No visit to Vigan would be complete until you walked through this street---Calle Crisologo at the Kamestizoan District. It is a half-kilometer stretch of cobblestoned street lined with 18th century Filipino-Spanish architecture and replete with an old world charm. While strolling at Calle Crisologo, look up and see the azoteas, capiz windows, ornamental ironwork and imagine young mestizas in Maria Clara dresses giggling behind their abaniko (a hand-held fan). The clacking noise of horse-driven carriage we call kalesa completes the ambiance of Vigan more than a century ago.

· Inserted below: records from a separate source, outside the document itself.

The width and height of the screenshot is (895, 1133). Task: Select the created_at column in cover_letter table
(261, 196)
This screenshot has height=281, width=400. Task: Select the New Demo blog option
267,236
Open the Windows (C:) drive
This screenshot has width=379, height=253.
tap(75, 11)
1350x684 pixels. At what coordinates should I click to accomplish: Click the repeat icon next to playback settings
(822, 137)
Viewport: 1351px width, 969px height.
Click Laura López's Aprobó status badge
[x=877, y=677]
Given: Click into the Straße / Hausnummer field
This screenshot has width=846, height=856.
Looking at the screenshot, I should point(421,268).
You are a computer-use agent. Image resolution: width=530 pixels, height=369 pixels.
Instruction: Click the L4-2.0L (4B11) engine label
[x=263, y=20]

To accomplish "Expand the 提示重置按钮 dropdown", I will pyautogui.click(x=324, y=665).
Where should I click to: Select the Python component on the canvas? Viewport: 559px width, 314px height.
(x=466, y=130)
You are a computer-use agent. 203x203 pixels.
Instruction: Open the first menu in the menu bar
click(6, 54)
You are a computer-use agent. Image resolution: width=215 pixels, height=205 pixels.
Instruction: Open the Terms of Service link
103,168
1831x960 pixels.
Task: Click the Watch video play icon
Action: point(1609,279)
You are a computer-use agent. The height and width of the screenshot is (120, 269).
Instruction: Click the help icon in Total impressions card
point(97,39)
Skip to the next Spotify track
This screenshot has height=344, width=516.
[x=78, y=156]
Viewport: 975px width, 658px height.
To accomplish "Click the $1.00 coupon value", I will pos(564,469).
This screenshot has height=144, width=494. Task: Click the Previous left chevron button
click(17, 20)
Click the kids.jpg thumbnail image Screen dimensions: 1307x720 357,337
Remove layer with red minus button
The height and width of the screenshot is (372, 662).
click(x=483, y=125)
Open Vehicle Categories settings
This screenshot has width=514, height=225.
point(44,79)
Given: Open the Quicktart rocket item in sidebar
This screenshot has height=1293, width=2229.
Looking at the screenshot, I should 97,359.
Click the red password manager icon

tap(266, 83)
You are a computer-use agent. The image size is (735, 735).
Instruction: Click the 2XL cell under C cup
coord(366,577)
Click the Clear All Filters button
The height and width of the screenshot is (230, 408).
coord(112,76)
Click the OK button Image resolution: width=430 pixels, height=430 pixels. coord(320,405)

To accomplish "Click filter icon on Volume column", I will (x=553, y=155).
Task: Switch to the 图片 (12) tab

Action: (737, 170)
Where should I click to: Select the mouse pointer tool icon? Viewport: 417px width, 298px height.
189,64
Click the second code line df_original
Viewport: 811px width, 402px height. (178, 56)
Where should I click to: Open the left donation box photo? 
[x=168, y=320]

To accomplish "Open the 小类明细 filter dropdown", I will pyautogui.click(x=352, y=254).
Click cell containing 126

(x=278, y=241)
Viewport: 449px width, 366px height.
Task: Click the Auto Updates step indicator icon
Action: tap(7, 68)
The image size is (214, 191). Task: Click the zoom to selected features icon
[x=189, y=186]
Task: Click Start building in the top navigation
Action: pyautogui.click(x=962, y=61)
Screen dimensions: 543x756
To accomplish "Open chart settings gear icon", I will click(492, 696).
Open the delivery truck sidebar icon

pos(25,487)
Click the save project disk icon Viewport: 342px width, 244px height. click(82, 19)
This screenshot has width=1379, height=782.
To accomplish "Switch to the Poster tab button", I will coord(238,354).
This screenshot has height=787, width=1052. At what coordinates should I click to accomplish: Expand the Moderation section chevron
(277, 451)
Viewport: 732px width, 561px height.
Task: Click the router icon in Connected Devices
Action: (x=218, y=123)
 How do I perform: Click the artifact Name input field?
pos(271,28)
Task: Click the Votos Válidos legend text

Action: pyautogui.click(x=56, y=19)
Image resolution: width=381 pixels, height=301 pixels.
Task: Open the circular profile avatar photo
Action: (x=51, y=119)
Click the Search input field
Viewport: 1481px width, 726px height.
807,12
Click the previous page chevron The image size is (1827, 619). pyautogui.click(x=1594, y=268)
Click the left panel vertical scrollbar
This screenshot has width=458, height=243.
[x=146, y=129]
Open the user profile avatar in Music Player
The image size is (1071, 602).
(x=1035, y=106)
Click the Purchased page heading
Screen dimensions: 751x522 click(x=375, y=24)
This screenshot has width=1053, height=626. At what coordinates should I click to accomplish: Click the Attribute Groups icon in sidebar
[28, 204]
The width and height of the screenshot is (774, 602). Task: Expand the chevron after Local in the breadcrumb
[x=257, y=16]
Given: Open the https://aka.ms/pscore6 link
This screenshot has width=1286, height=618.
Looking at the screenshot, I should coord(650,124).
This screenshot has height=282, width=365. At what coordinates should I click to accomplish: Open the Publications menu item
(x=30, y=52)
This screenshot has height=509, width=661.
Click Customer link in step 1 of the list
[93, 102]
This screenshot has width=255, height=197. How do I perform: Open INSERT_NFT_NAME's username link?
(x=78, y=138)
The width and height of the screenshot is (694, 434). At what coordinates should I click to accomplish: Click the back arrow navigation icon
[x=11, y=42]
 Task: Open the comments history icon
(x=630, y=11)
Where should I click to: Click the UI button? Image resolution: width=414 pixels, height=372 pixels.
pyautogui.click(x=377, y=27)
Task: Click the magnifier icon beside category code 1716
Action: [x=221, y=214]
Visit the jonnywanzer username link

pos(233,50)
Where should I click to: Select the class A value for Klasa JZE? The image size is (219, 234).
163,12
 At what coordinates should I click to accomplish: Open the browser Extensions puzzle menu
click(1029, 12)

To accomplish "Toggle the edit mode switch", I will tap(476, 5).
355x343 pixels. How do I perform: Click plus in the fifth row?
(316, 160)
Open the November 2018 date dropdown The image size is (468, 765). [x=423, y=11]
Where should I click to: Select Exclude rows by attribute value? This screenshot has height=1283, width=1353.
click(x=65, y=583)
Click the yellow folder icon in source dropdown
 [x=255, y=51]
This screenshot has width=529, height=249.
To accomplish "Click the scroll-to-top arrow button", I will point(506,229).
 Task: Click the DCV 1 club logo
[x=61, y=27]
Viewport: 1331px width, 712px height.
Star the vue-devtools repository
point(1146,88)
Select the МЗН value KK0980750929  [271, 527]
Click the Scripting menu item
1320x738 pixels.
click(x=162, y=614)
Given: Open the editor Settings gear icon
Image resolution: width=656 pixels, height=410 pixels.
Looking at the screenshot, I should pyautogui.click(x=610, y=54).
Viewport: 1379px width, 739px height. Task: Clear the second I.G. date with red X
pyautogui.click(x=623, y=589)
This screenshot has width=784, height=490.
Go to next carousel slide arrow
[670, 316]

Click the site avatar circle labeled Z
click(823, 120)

kalesas along Calle Crisologo
The old mansions at Calle Crisologo now house handicraft and curio shops, some furniture and antique dealers, pension houses and restaurants---I even spied a funeral parlor. We purchased a few touristy items here, also bought Abel-Iloko blankets---handwoven blankets known as Abel-weaving, one of the surviving traditional crafts in Vigan; browsed through second-hand books, and had coffee at The Perfect Cup, Vigan's version of Starbucks.
Vigan City, the capital of Ilocos Sur and 407 kilometers north of Manila, has the most extensive surviving ancestral houses that dates back to the 15th century Spanish colonial period. West of the city is the South China Sea, it is accessible by land and by air from Manila, Baguio, Laoag and other parts of Luzon.